Com mais de 100 mil marmitas entregues por dia, como funcionam as cozinhas solidárias no Ceará?
Não são nem 10 horas da manhã e o cheiro de comida se espalha pelos arredores do residencial Alto da Paz, no Cais do Porto, em Fortaleza. Nas panelas da cozinheira Josenilda de Melo e da auxiliar Joana D’Arc, a carne moída ganha cor e consistência, os legumes amolecem, e o arroz e o feijão chegam ao ponto certo de abastecer, daqui a pouco, as 100 quentinhas que serão distribuídas para moradores do entorno.
A Cozinha Solidária da Associação dos Moradores do Alto da Paz (Amap), gerida pela União de Jovens do Vicente Pinzón (UJVP), é uma das 1.080 Unidades Sociais Produtoras de Refeições (USPR) credenciadas junto ao Programa Ceará Sem Fome, do Governo do Estado. Juntas, elas fornecem 100 mil quentinhas por dia, de segunda a sexta-feira, ajudando a matar a fome de pessoas em extrema vulnerabilidade social.

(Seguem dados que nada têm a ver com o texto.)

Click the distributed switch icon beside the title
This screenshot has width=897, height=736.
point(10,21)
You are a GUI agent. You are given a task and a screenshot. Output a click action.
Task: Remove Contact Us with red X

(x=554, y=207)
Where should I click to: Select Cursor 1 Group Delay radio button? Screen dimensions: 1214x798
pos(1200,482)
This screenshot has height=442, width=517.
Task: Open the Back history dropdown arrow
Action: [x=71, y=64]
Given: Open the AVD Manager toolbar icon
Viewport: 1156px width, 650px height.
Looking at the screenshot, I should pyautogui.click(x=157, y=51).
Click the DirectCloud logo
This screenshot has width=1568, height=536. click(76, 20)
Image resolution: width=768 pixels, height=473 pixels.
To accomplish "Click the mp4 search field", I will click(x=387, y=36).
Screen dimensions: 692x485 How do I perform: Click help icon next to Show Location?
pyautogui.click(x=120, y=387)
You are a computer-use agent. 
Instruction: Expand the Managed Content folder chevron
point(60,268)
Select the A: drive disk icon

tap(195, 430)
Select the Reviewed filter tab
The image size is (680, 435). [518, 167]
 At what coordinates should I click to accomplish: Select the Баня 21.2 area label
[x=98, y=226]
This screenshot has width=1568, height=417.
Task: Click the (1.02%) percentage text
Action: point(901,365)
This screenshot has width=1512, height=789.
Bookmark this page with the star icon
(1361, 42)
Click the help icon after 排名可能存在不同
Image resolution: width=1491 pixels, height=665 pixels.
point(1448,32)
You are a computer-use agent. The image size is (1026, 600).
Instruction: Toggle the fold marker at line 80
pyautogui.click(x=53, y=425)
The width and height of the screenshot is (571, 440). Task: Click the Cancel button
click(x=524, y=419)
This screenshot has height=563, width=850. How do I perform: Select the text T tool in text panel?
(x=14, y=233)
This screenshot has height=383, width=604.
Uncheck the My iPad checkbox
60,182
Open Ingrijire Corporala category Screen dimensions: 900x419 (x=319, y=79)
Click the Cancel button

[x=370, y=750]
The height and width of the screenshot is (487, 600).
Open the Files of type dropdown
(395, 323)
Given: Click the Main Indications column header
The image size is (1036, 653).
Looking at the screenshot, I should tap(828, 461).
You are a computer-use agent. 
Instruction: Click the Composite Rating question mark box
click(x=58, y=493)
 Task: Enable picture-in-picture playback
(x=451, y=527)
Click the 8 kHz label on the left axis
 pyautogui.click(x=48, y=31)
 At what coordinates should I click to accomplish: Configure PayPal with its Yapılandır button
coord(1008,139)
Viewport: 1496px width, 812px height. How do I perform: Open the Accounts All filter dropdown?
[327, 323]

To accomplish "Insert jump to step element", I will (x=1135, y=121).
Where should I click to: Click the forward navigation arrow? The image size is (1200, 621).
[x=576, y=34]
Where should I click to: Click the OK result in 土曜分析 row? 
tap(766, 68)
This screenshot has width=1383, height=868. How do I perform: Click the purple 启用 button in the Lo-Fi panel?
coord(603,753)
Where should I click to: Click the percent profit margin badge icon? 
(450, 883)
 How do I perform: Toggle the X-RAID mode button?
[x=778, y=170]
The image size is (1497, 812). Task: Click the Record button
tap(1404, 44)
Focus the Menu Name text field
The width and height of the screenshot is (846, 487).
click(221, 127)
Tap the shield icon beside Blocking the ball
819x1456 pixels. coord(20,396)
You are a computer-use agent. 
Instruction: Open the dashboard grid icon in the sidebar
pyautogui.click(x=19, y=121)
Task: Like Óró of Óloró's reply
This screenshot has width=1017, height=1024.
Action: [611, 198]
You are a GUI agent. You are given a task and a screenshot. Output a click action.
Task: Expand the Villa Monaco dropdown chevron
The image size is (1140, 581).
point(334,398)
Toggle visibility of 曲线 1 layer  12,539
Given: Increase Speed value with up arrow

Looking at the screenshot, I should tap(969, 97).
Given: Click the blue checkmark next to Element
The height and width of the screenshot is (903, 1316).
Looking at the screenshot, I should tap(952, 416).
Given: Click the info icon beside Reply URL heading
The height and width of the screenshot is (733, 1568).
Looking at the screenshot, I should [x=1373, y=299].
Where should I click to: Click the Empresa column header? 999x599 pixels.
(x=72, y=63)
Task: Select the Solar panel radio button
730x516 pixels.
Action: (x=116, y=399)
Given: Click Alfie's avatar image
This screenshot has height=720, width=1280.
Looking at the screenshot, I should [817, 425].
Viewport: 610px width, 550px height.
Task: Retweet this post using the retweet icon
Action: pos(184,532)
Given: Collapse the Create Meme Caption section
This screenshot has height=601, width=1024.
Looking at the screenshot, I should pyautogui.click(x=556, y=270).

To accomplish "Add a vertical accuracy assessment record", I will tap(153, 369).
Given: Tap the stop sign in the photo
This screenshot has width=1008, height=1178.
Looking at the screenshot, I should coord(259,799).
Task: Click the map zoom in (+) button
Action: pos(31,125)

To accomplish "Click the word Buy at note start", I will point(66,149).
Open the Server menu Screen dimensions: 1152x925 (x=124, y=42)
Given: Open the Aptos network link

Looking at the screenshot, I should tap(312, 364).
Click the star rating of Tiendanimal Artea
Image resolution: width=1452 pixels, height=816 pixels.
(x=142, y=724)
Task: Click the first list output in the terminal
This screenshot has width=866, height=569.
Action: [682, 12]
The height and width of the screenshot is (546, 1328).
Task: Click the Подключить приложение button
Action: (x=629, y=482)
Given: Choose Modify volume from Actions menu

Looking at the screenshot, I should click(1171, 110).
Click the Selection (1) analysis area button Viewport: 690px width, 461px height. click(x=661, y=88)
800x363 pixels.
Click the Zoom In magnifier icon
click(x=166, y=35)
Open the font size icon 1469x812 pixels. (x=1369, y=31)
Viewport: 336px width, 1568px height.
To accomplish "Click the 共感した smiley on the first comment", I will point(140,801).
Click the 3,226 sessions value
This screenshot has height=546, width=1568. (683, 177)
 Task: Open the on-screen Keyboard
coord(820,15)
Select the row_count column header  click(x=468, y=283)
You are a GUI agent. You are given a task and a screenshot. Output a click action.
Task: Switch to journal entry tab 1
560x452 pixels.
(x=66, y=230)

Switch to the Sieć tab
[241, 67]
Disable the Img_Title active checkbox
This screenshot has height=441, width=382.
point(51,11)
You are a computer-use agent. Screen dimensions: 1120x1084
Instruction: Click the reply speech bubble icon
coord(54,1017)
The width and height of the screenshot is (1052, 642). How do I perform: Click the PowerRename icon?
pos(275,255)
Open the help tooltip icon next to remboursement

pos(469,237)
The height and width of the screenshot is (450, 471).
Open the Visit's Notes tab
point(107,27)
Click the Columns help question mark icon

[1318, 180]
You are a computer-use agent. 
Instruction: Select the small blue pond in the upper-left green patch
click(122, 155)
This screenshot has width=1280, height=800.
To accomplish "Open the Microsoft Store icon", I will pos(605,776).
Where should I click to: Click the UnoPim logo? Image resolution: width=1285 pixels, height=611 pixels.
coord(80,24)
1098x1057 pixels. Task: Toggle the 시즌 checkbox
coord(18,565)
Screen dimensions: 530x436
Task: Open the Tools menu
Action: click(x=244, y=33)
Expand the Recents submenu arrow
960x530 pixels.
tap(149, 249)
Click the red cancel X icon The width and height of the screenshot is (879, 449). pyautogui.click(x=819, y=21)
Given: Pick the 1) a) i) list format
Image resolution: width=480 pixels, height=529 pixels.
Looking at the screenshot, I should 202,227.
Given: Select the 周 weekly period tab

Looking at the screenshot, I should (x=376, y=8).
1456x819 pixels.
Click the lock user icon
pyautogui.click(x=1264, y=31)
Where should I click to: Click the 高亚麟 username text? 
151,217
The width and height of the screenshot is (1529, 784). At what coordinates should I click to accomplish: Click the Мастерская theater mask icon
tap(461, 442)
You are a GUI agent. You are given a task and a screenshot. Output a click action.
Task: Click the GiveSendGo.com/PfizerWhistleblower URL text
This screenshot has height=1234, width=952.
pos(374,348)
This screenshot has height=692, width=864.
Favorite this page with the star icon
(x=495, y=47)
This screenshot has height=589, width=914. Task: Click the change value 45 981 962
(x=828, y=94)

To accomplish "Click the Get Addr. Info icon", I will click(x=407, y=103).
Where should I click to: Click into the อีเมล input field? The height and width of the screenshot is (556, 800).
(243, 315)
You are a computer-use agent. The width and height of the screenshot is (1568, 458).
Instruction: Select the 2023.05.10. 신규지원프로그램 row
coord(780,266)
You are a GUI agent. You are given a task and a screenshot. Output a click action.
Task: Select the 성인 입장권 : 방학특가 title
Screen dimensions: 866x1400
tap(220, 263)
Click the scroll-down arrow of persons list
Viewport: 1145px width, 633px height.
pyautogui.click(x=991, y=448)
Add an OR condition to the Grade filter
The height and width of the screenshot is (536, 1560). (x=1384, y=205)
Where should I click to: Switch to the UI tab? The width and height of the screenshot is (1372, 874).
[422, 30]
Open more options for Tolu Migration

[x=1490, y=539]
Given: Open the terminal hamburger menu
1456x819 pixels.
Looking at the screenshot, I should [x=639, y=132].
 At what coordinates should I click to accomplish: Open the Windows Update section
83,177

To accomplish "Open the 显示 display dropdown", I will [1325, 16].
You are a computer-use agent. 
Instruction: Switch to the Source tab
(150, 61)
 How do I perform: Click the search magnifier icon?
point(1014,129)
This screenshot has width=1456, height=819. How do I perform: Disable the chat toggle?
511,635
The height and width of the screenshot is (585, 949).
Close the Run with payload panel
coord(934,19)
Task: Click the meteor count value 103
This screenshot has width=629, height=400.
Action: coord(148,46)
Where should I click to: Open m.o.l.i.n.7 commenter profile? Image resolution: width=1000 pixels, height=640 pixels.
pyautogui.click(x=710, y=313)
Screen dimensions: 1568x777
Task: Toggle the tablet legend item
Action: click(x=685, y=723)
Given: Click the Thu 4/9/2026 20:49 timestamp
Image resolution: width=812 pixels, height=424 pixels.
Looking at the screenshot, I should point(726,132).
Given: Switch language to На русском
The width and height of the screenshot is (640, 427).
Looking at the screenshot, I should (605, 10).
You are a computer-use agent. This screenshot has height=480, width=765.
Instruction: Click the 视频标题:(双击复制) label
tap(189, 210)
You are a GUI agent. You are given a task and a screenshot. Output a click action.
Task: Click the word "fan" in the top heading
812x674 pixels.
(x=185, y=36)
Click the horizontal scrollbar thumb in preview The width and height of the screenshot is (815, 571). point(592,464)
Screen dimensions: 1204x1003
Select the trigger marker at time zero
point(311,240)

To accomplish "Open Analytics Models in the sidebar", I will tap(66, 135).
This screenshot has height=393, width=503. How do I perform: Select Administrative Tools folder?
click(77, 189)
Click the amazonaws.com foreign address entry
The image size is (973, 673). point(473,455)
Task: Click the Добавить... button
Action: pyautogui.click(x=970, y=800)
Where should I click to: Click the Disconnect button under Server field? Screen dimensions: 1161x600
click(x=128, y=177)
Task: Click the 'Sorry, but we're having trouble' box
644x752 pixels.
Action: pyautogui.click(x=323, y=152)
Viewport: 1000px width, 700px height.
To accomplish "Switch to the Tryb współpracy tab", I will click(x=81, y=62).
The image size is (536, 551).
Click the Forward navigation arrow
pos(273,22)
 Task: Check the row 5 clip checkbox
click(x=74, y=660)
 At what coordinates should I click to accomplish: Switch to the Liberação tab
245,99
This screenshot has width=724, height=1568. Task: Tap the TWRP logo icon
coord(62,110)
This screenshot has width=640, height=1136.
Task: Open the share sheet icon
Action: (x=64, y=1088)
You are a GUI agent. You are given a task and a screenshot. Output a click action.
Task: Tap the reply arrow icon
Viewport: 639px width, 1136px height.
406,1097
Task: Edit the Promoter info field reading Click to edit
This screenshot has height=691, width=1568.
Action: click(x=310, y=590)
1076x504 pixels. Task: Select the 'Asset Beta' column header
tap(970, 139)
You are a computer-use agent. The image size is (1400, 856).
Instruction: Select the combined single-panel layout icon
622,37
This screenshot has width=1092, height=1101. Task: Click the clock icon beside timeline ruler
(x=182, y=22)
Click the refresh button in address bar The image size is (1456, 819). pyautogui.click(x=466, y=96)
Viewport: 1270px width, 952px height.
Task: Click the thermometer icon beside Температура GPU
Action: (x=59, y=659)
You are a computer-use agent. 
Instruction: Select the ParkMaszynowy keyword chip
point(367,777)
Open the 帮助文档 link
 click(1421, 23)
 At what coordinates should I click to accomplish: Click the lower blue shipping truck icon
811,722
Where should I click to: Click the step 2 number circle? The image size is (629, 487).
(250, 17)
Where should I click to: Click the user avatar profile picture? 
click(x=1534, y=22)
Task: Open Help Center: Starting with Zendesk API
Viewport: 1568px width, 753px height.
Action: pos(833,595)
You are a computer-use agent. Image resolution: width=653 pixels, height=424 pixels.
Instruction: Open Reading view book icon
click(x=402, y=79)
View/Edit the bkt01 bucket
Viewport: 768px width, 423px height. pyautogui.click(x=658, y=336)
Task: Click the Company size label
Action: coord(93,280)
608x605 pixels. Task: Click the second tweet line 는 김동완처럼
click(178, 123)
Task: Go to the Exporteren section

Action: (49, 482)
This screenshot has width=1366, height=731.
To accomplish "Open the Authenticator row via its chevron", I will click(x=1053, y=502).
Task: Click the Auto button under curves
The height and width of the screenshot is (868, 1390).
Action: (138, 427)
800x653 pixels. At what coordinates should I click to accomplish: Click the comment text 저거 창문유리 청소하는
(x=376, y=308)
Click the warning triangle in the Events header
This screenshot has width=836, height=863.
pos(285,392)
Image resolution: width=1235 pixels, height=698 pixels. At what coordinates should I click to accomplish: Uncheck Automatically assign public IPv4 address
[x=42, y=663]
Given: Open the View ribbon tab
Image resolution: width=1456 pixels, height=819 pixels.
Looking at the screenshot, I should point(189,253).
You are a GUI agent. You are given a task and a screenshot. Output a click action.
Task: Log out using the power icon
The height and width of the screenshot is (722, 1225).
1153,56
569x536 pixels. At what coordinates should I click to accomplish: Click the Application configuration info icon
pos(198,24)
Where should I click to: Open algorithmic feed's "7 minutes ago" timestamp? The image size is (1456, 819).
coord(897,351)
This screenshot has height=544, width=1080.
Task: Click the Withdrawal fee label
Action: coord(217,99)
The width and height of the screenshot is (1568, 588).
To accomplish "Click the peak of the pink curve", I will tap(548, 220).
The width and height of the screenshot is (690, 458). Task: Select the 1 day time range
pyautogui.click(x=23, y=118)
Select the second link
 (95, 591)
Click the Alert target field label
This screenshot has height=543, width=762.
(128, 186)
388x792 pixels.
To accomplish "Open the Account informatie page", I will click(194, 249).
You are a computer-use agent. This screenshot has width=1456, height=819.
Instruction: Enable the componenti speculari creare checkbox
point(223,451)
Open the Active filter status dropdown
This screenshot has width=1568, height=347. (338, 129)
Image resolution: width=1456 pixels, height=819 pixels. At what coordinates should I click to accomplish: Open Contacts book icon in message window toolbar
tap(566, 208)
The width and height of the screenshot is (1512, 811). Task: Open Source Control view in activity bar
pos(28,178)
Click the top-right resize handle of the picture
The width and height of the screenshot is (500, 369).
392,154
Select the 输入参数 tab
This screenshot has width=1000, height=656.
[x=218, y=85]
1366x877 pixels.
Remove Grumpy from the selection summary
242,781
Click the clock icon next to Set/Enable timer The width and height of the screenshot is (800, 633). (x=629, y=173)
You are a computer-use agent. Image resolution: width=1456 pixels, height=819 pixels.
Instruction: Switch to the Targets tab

Nos últimos meses, o Diário do Nordeste visitou cinco cozinhas do Programa, em quatro cidades do Estado, para conhecer o trabalho dos profissionais envolvidos e a recepção dos beneficiários. Assim, servimos o especial “Ceará: Comer e Curar”, que mostra os sabores e desafios do combate à insegurança alimentar e seus impactos em áreas como saúde, economia e educação.
A resposta à fome exige comprometimento e rotina. Josenilda e Joana abrem a cozinha por volta das 7h para iniciar um ritual. Limpam o ambiente, colocam a proteína do dia (carne bovina, frango, porco ou peixe) para descongelar e começam a descascar cenouras e batatas. Depois, é o fogão industrial que entra em ação, mas sempre comandado pelas duas mulheres. Por volta das 10h30, já é o momento de “empratar” as refeições nas marmitas: é que às 11h já tem gente na fila.
No dia em que as visitamos, a primeira era a salgadeira Soraide de Moura Rodrigues, 43, que busca quentinhas para ela e mais quatro pessoas – segundo ela, uma economia “grande” para uma família que sobrevive de bicos. “Antes, só quem trabalhava era eu, que bancava a casa, mas agora tá difícil. Na janta, a gente só faz alguma coisa, um lanche”, confessa. Agora, pelo menos, o almoço é sinônimo de variedade e fartura. “Todo dia é uma opção nova, diferente, não é aquela coisa repetitiva, é gostoso”, comemora.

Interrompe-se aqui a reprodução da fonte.